> ENTRIES SHOWN
== Segment start ==
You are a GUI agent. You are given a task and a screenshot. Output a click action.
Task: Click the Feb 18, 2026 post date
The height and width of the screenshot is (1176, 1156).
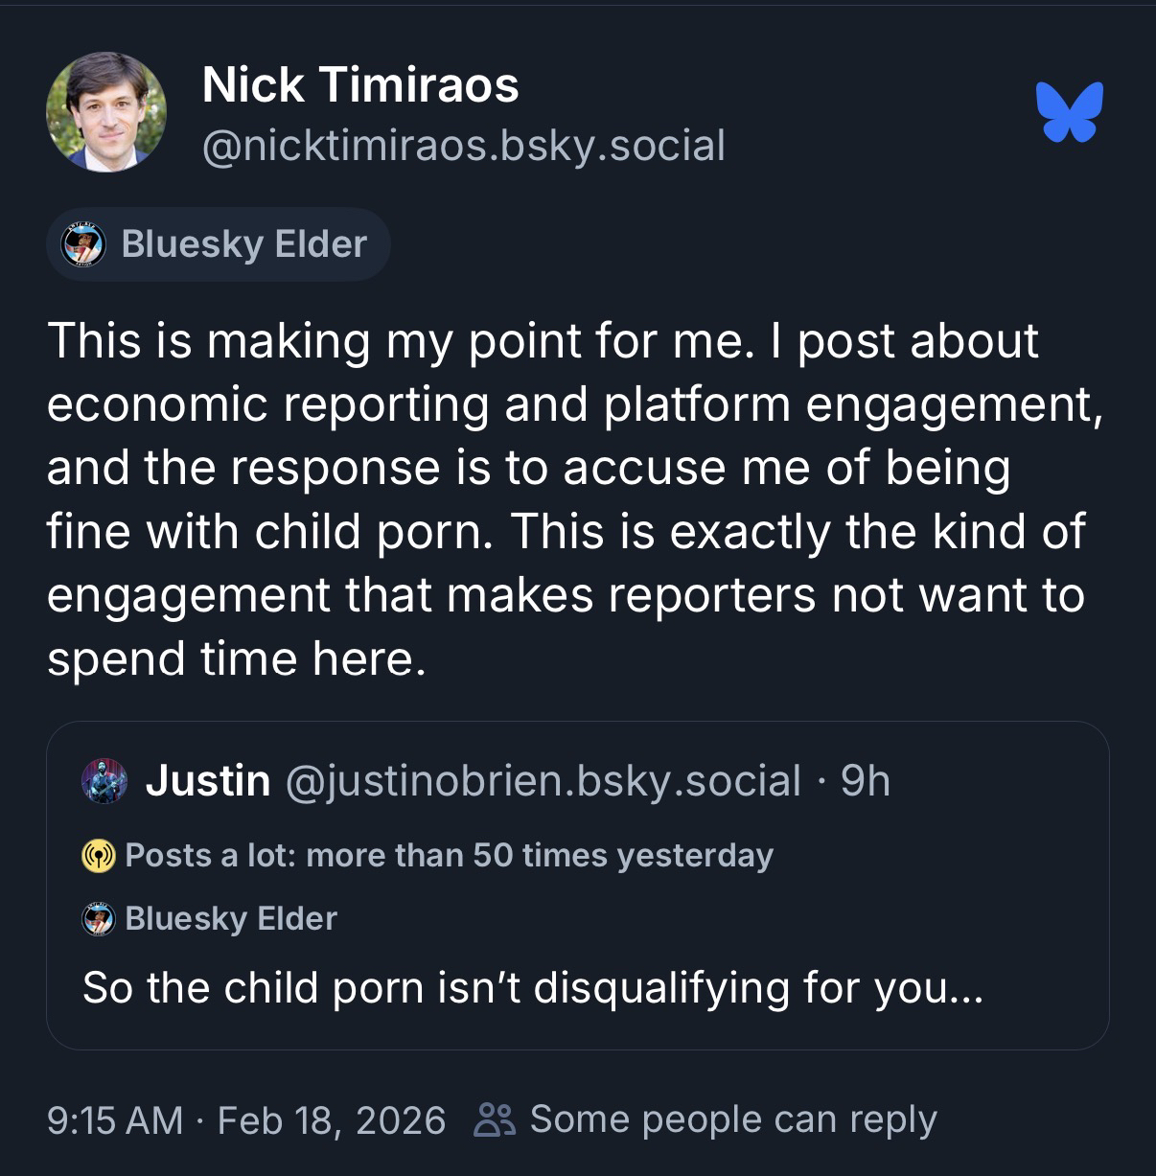tap(332, 1119)
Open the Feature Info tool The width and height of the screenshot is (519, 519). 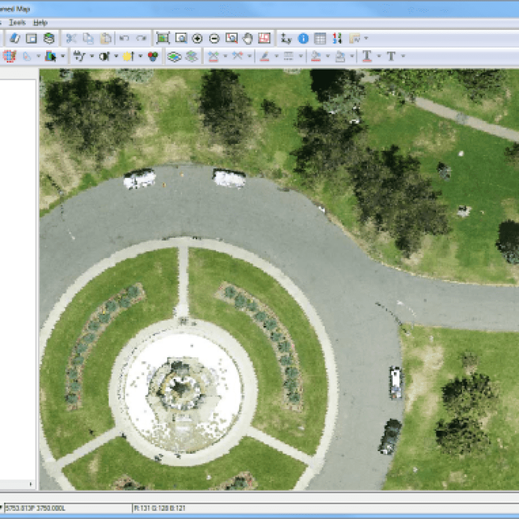pos(303,38)
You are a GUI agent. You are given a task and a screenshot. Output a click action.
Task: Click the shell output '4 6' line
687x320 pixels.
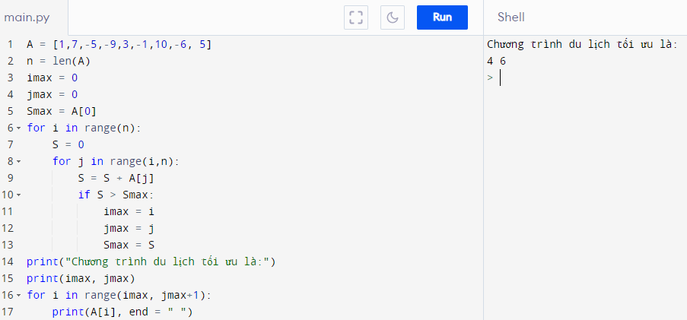(497, 61)
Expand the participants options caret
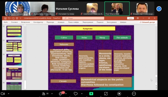The image size is (168, 97). pyautogui.click(x=52, y=94)
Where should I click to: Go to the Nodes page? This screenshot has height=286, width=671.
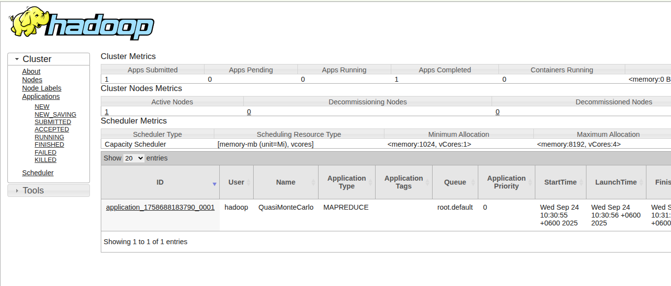tap(32, 80)
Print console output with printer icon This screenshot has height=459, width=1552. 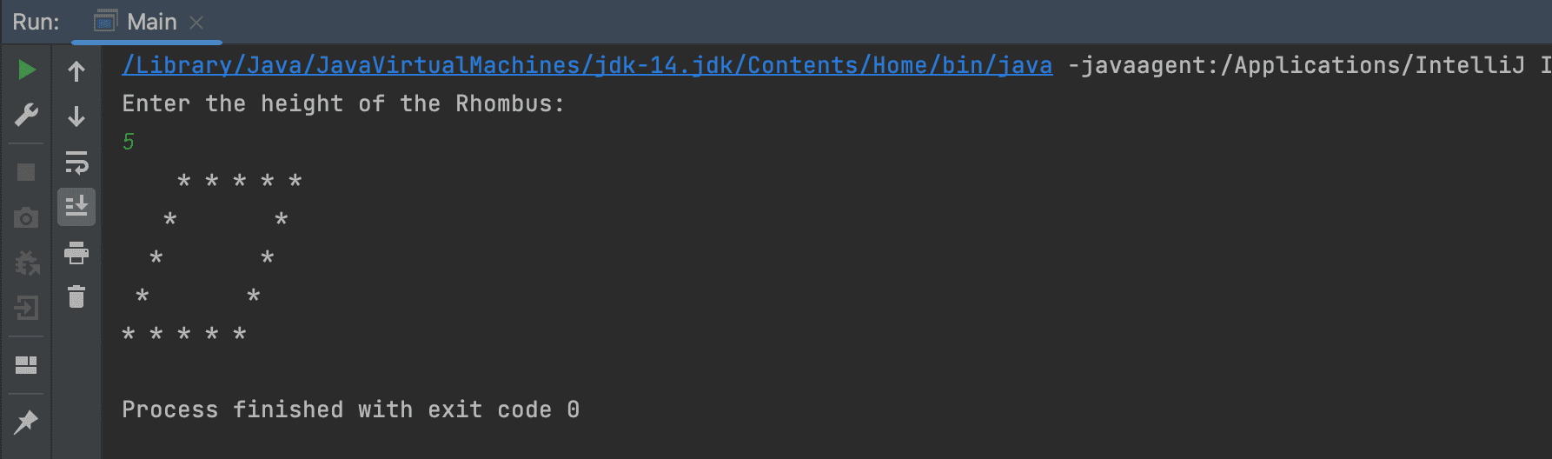click(76, 253)
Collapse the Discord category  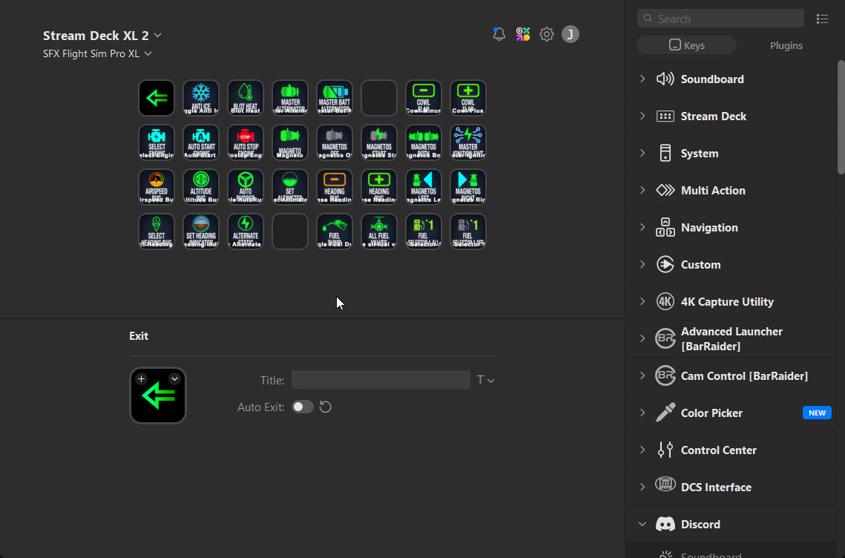642,524
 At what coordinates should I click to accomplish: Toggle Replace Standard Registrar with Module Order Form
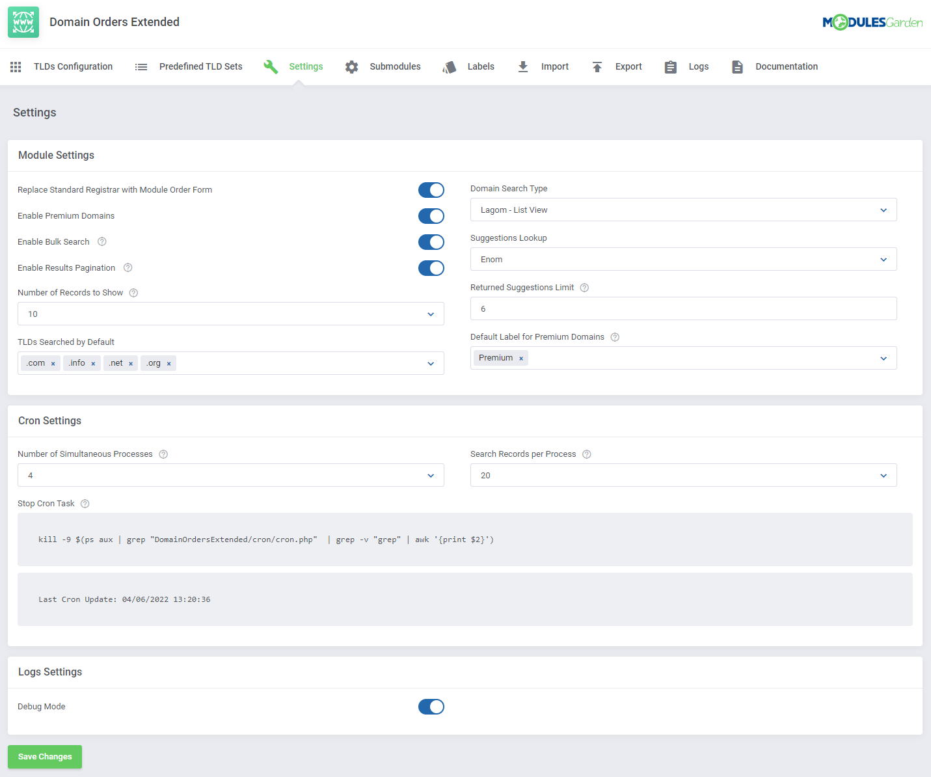[431, 190]
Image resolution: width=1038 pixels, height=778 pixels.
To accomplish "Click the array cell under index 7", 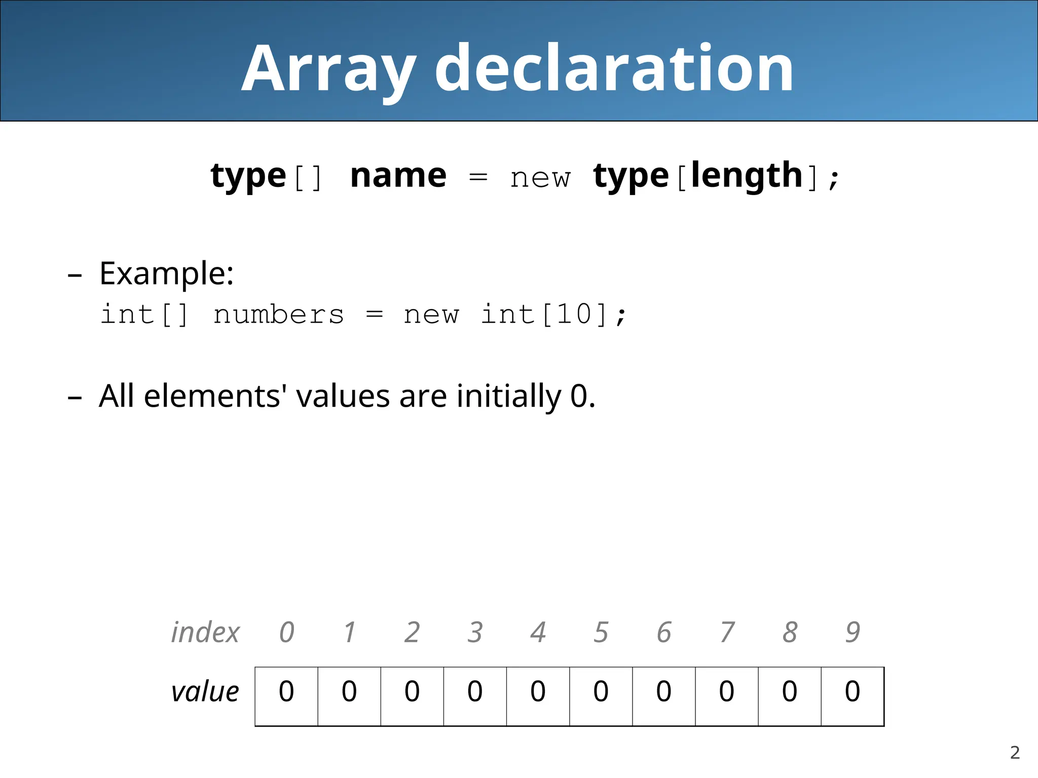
== Segment end ==
> WHAT THE TASK REQUIRES
Go to the line that contains "At what coordinates" and copy it and every line after it through the end of the entries, exactly, without the pictures.

> EXERCISE RESPONSE
 At what coordinates should I click to accomplish: Toggle Replace Standard Registrar with Module Order Form
[431, 190]
Image resolution: width=1038 pixels, height=778 pixels.
To accomplish "Click the array cell under index 7", 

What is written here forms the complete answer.